Bu ifadelerin ne kadar cahilce olduğunu görmek için blogumda mevcut vesika ve makaleleri gözden geçirmek yeterli olacaktır. Aşağıda vereceğim birkaç misal ışığında, "İbn Teymiyye'nin Allahu Teâlâ'nın sıfatlarını layıkıyla ispat etmesi" nasıl oluyormuş, bu siteyi hazırlayanlara soralım. Meselâ, İbni Teymiyye diyor ki:
ولو قد شاء لاستقر على ظهر بعوضة فاستقلت به بقدرته ولطف ربوبيته
"Şâyet dilese elbette bir sineğin sırtına oturur ve kudretiyle ve Rablığının lütfuyla o sinek onu yüklenir ve taşırdı." (Beyan Telbis el-Cehmiyye, 1/568.)
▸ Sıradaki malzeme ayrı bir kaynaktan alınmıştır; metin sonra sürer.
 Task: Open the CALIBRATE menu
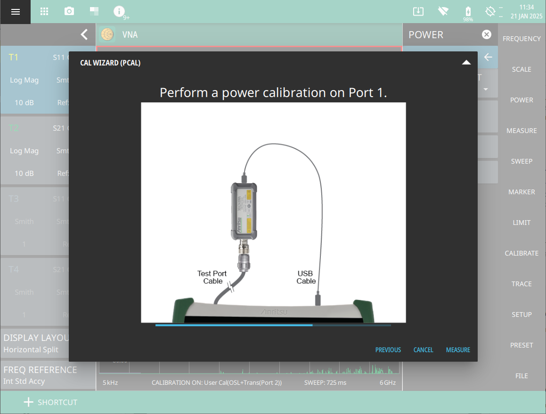[x=522, y=253]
"Allah sübhânehû ve teâlâ hakkındaki sözü işte budur. Sanki, ma'bûdunun sineğin sırtına oturması olmuş bitmiş ve kabûl görmüş bir iş de bununla, Allahü teâlânın, sineğin sırtından daha geniş olan Arşın üzerinde karar kılmasına delîl ileri sürüyor! Allah celle celâlühû bundan çok büyük bir yücelik ile yücedir. Bu Siczî’den, Harrânlı’dan [İbni Teymiyye'den] ve bu ikisinin yandaşlarından evvel, insanlardan, böylesi boş ve akılsızca bir söz söyleyen bir kimseyi bilmiyorum. (Allah celle celâlühû’nun) dileme(si)nin muhâle tealluk etmeyeceğini kim bilmez?!.. Bu, “dilerse, elbette yer, içer, evlenir, kendi gibisini yaratır” ve başka imkânı olmayan şeylerin söylenmesi gibidir. Allah celle celâlühû bunların hepsinden yücedir....Bu öyle bir cinnet getirmektir ki, üzerinde hiçbir cinnet getirmek yoktur. Allah, şunların (O’nu) vasfettiklerinden çok büyüktür. Kahrolsun kendisi için sineğin taşıdığı bir ma’bûd tasavvur eden. Onun gibisi, muhâtab alınmaktan düşen birisi olur." (Makâlatü’l-Kevserî)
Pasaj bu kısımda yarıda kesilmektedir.